» How to complete this task
Please restate each entry word for word.

» Material supplied
*** Begin section ***

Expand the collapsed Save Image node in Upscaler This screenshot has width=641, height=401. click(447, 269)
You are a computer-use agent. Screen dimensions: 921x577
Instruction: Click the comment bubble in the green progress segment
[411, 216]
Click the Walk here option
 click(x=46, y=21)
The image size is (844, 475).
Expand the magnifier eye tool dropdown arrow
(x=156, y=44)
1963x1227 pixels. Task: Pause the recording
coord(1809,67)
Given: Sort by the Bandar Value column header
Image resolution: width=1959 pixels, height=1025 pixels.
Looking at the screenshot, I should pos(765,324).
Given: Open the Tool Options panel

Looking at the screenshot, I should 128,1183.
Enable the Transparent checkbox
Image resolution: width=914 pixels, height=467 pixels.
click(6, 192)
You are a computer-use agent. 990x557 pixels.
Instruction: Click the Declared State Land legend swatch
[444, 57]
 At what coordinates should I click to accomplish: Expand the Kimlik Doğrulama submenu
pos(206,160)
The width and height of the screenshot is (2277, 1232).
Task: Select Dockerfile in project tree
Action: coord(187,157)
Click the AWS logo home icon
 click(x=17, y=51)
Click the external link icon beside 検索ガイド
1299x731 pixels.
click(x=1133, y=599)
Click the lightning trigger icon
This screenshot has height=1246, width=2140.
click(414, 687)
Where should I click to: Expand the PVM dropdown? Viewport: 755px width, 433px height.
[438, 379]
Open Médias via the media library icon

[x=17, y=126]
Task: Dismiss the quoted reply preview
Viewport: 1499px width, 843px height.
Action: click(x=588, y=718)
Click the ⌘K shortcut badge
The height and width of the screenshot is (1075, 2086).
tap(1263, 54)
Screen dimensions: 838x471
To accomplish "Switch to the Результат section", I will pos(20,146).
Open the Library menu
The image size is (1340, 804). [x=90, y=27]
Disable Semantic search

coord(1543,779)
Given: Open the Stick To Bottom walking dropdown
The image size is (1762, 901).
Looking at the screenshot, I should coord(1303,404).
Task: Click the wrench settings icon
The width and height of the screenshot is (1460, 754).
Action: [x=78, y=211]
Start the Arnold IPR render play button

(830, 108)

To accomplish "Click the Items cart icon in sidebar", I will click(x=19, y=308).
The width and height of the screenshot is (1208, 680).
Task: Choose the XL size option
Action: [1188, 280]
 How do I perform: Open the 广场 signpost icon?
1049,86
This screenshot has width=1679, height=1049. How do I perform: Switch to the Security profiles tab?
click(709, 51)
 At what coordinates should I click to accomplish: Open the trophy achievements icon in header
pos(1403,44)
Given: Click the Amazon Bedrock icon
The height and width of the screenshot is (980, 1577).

*** End section ***

» The answer
Expand the collapsed Save Image node in Upscaler This screenshot has width=641, height=401. click(447, 269)
You are a computer-use agent. Screen dimensions: 921x577
Instruction: Click the comment bubble in the green progress segment
[411, 216]
Click the Walk here option
 click(x=46, y=21)
The image size is (844, 475).
Expand the magnifier eye tool dropdown arrow
(x=156, y=44)
1963x1227 pixels. Task: Pause the recording
coord(1809,67)
Given: Sort by the Bandar Value column header
Image resolution: width=1959 pixels, height=1025 pixels.
Looking at the screenshot, I should pos(765,324).
Given: Open the Tool Options panel

Looking at the screenshot, I should 128,1183.
Enable the Transparent checkbox
Image resolution: width=914 pixels, height=467 pixels.
click(6, 192)
You are a computer-use agent. 990x557 pixels.
Instruction: Click the Declared State Land legend swatch
[444, 57]
 At what coordinates should I click to accomplish: Expand the Kimlik Doğrulama submenu
pos(206,160)
The width and height of the screenshot is (2277, 1232).
Task: Select Dockerfile in project tree
Action: coord(187,157)
Click the AWS logo home icon
 click(x=17, y=51)
Click the external link icon beside 検索ガイド
1299x731 pixels.
click(x=1133, y=599)
Click the lightning trigger icon
This screenshot has height=1246, width=2140.
click(414, 687)
Where should I click to: Expand the PVM dropdown? Viewport: 755px width, 433px height.
[438, 379]
Open Médias via the media library icon

[x=17, y=126]
Task: Dismiss the quoted reply preview
Viewport: 1499px width, 843px height.
Action: click(x=588, y=718)
Click the ⌘K shortcut badge
The height and width of the screenshot is (1075, 2086).
tap(1263, 54)
Screen dimensions: 838x471
To accomplish "Switch to the Результат section", I will pos(20,146).
Open the Library menu
The image size is (1340, 804). [x=90, y=27]
Disable Semantic search

coord(1543,779)
Given: Open the Stick To Bottom walking dropdown
The image size is (1762, 901).
Looking at the screenshot, I should coord(1303,404).
Task: Click the wrench settings icon
The width and height of the screenshot is (1460, 754).
Action: [x=78, y=211]
Start the Arnold IPR render play button

(830, 108)

To accomplish "Click the Items cart icon in sidebar", I will click(x=19, y=308).
The width and height of the screenshot is (1208, 680).
Task: Choose the XL size option
Action: [1188, 280]
 How do I perform: Open the 广场 signpost icon?
1049,86
This screenshot has width=1679, height=1049. How do I perform: Switch to the Security profiles tab?
click(709, 51)
 At what coordinates should I click to accomplish: Open the trophy achievements icon in header
pos(1403,44)
Given: Click the Amazon Bedrock icon
The height and width of the screenshot is (980, 1577).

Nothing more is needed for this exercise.